Since the Great Recession, residential construction in the Ocean State has lagged the rest of the country by a significant margin, according to available Census Bureau statistics.

Last year, Rhode Island approved the construction of 1,374 new housing units, fewer than any other state, according to the bureau’s Residential Permit Survey, and a national low of 4,068 over the last three years.

There’s reason to believe that’s an undercount (more on that later), but less reason to think that Rhode Island’s numbers are undercounted more than other small, old, cold Northeast states.

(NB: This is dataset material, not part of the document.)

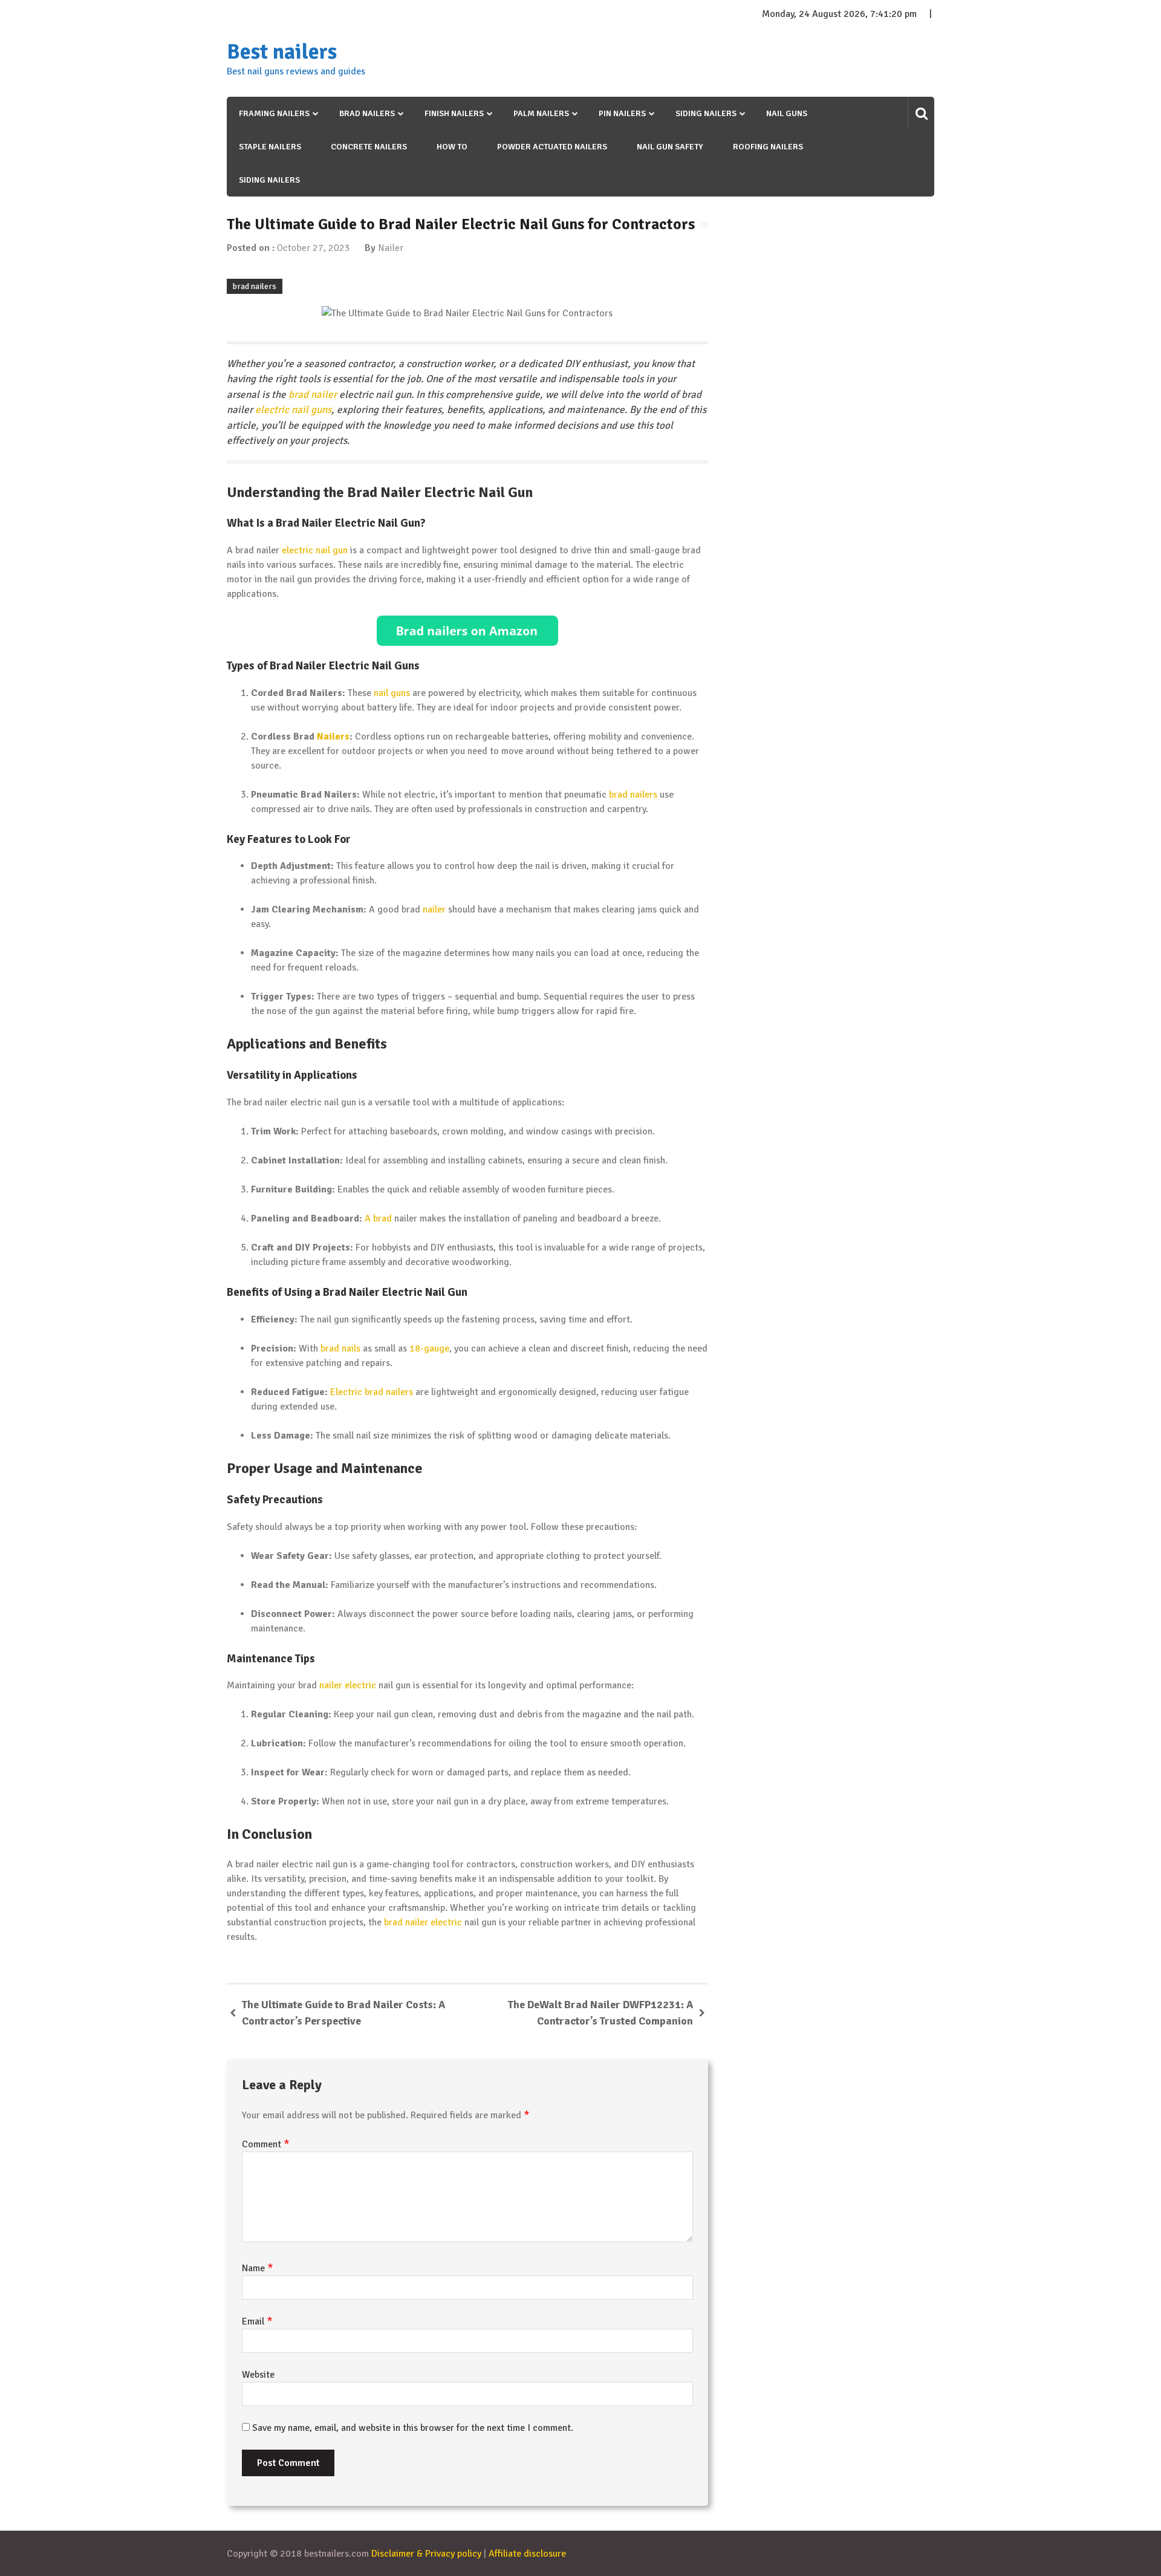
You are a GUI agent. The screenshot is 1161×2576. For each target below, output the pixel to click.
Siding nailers (706, 113)
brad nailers (254, 286)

Rhode Island remains at the bottom in housing production when population is factored in. The 1,374 units approved last year are 125 for every 100,000 residents. Connecticut approved 152 units per 100,000 residents last year, and Massachusetts 242 units.

“We need production. We need to start at the lower income levels, but we need housing at every level,” said Neil Steinberg, president and CEO of the Rhode Island Foundation and a member of the House affordable housing study committee.

“This is a national issue and not a new issue, but we just keep falling further behind,” said Rhode Island Foundation CEO Neil Steinberg, a member of the House study commission examining the Low and Moderate Income Housing Act, the state’s primary, and most would say inadequate, affordable housing law.

“We need production,” Steinberg said. “We need to start at the lower income levels, but we need housing at every level. We get a [housing] bond every once in a while, but it takes time to spend.”

“Rhode Island definitely is not building the housing we need. Full stop,” said Jennifer Hawkins, executive director of ONE Neighborhood Builders in Providence, a nonprofit developer of low- and mixed-income housing.